The CEO of Swiss bank UBS, Oswald Grubel, has quit after the bank lost an estimated $2.3bn in the wake of an alleged rogue trading scandal.
The 67-year-old German came under heavy fire over unauthorised trading by London-based UBS trader Kweku Adoboli, charged with fraud and false accounting at UBS. Adoboli has been remanded in custody and has not entered a plea to the four charges.
Mr Grubel was brought in at UBS more than two years ago to help revive the fortunes of the Zurich-based bank. Before joining UBS, Grubel was at Credit Suisse from 1985 until 2007, leading the firm since 2003.
In a letter to staff, he shouldered the responsibility for Kweku Adoboli's alleged fraud - days after the bank's largest investor warned that "firm action" must be taken to restore confidence in the group.
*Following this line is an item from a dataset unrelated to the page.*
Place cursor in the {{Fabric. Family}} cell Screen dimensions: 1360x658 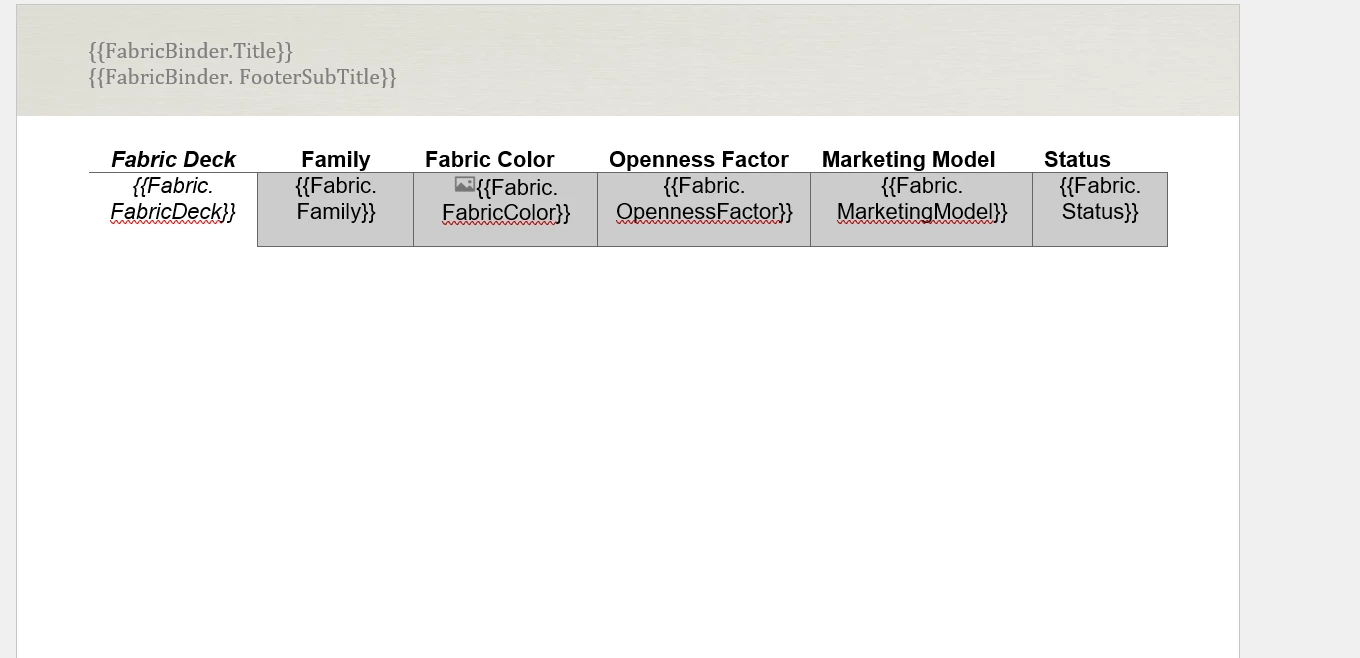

"That it was possible for one of our traders in London to inflict a multi-billion loss on our bank through unauthorized trading shocked me, as it did everyone else, deeply," Mr Grubel said.
"This incident has worldwide repercussions, including political ones. I did not take the step of resigning lightly. I am convinced that it is in the best interests of UBS to approach the future with a new leader at the top."
Meanwhile, the Board of Directors asked Sergio P. Ermotti (Head of Europe, Middle East and Africa) to take up the position of Group CEO on an interim basis. The appointment will take effect immediately.
The 51-year-old from Switzerland's Italian-speaking region of Ticino, joined UBS in April from UniCredit. He was with Merrill Lynch for 18 years before that.
"With his extensive industry experience and together with the executive leadership team he will continue to implement UBS`s strategic alignment," UBS Chairman Kaspar Villiger said in a statement, adding the board would continue to look for a permanent successor to Gruebel.
Mr Grubel had been expected to unveil a plan to restructure UBS' investment bank at a meeting with investors on Nov 17. His resignation marks the professional demise of one of Switzerland's most prominent business executives.